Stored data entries
=-=-=-=-=
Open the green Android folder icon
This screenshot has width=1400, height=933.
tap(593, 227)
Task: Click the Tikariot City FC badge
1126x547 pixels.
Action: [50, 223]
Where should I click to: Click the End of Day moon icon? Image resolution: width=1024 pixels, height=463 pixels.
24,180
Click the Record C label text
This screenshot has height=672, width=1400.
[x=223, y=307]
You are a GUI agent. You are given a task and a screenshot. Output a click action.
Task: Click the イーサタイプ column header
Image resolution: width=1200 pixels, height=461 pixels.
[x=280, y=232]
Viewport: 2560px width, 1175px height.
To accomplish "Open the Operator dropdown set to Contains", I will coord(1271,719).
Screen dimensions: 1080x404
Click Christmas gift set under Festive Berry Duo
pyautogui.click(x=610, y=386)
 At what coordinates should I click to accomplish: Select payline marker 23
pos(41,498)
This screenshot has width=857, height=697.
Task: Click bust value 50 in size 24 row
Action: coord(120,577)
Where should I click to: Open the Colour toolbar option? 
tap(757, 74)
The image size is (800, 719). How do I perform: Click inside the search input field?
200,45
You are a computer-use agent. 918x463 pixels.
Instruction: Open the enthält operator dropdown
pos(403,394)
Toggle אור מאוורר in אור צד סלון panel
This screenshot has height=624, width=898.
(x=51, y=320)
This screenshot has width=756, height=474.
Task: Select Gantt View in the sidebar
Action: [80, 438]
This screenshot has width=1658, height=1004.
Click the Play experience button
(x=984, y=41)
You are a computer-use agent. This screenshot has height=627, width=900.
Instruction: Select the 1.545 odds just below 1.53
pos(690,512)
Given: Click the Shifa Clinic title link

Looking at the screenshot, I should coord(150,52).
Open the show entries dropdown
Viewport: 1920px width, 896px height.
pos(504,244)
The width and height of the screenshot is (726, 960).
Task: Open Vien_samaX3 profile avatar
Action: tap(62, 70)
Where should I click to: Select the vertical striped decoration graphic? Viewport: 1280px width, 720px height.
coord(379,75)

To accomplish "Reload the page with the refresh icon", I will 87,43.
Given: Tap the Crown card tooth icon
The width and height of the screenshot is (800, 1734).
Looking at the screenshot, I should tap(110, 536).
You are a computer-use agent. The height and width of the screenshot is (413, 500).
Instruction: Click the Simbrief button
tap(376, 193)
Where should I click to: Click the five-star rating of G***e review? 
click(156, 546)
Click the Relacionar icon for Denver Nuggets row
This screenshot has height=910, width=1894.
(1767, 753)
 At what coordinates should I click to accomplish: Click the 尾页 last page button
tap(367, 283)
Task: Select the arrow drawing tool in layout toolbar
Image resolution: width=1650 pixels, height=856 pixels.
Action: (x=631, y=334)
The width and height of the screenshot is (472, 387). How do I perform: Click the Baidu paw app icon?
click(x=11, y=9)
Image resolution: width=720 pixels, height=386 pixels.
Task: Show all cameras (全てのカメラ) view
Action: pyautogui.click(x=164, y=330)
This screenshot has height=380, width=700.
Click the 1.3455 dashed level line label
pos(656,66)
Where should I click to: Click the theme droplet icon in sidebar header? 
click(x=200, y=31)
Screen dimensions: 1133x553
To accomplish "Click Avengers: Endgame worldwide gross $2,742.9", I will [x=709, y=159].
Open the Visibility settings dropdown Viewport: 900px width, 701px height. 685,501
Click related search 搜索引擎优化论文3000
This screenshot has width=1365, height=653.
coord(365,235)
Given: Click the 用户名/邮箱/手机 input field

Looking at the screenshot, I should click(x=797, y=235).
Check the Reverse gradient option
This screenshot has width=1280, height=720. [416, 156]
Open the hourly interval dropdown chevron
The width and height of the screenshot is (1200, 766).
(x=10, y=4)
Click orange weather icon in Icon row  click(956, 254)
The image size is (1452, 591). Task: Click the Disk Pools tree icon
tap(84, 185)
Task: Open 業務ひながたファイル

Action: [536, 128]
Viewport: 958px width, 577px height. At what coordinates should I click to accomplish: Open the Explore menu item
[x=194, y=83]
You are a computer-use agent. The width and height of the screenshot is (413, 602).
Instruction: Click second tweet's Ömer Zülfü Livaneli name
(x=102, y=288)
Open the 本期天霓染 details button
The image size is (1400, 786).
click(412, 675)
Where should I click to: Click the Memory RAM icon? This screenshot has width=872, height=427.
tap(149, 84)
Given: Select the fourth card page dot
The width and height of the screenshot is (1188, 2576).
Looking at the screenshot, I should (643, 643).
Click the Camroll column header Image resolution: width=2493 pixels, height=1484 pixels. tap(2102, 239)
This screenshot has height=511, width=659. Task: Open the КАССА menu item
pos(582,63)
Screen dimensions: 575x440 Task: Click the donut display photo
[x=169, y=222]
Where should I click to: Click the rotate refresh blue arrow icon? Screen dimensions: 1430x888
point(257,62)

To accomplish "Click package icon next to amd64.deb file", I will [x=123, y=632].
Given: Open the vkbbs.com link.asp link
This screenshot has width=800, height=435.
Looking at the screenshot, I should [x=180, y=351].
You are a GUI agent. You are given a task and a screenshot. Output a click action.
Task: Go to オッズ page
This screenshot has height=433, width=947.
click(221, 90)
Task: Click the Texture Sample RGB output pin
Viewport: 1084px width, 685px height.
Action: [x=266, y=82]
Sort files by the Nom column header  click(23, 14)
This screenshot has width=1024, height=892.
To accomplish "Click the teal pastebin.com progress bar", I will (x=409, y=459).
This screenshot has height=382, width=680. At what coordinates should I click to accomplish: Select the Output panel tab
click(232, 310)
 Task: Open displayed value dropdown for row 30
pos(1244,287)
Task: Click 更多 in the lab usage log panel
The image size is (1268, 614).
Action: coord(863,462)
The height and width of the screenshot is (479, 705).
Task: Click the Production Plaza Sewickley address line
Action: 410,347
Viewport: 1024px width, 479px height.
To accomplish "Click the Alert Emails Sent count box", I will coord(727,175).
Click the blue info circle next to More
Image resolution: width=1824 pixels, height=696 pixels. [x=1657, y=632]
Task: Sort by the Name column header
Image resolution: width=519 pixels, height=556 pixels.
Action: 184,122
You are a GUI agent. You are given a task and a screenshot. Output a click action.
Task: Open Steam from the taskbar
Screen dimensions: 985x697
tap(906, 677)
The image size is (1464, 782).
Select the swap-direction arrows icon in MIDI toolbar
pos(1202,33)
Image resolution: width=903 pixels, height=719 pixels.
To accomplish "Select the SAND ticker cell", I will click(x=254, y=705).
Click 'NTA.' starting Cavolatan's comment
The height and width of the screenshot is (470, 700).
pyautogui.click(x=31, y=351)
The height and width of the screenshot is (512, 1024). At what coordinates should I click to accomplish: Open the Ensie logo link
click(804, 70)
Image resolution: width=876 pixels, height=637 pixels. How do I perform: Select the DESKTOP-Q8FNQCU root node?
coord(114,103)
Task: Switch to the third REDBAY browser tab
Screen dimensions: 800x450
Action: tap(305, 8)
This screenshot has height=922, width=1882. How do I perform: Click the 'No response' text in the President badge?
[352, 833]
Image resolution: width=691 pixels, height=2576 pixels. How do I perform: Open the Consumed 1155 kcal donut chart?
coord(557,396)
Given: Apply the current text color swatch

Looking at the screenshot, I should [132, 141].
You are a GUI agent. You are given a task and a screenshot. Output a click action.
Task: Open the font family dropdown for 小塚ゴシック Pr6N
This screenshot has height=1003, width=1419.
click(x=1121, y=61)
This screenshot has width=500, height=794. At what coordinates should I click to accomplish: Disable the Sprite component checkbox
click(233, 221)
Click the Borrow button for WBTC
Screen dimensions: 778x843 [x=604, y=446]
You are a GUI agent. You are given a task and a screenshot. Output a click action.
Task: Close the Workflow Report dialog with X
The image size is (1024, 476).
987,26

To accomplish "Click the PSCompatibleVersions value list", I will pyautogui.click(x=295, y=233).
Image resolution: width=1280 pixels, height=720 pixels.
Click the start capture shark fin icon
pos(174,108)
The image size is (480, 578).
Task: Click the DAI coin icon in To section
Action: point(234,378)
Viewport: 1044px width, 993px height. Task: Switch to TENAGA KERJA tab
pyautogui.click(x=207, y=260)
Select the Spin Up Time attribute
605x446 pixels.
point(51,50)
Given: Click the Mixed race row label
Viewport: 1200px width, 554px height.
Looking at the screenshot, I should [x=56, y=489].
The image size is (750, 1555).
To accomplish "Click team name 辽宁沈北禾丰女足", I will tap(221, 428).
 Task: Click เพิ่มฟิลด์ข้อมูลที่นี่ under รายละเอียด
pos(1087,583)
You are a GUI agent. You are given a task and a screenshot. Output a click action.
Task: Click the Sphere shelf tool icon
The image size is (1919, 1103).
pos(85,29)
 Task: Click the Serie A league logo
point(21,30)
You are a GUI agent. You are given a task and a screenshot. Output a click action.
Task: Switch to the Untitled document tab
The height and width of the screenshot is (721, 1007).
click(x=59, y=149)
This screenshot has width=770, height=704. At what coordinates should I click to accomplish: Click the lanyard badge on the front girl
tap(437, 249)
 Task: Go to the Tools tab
=-=-=-=-=
◆ **Instructions for the task**
In the entries above, one line contains "This screenshot has width=500, height=794." and another contains "Image resolution: width=1280". Reproduce exactly those two lines and the lines between them, nothing else.

◆ **Problem solution**
This screenshot has width=500, height=794. At what coordinates should I click to accomplish: Disable the Sprite component checkbox
click(233, 221)
Click the Borrow button for WBTC
Screen dimensions: 778x843 [x=604, y=446]
You are a GUI agent. You are given a task and a screenshot. Output a click action.
Task: Close the Workflow Report dialog with X
The image size is (1024, 476).
987,26

To accomplish "Click the PSCompatibleVersions value list", I will pyautogui.click(x=295, y=233).
Image resolution: width=1280 pixels, height=720 pixels.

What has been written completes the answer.